Historic home in San Francisco, built in 1875

Burr Mansion, or Burr House, is a historic house built in 1875, and is located at 1772 Vallejo Street in the Cow Hollow neighborhood of San Francisco, California. It was commissioned by Ephraim Willard Burr, the 8th mayor of San Francisco and banker, for his son upon his marriage engagement.
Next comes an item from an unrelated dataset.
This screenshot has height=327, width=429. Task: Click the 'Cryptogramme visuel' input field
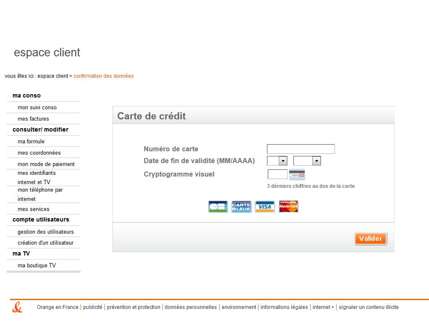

The 19th century home is listed as a San Francisco Designated Landmark since May 3, 1970; and listed as one of the National Register of Historic Places since June 8, 2015.

== History ==
The Burr Mansion was designed by architect Edmund M. Wharf as an Italianate-style house, with a French Second Empire-style mansard roof. The house is three-story tall wood construction with a brick foundation and basement. It was commissioned for Ephraim W. Burr as a wedding gift for his son Edmond Coffin Burr (1846–1927) and his fiancé, Anna Barnard (1847–1920), and was built between 1875 and 1878 on a 12,535 square foot lot. The Burr Mansion sits on one of the largest parcels of land in the city, which has a cottage and garden. Burr's daughter Alice (1883–1968) exclusively used the garden cottage.

The mansion served as the Humanistic Psychology Institute (later known as Saybrook University) starting from 1970/1971. The house was restored and renovated from 2000 to 2003 by the English firm Smallbone. In 2009, the property featured a wine cellar, a media room, and exercise room.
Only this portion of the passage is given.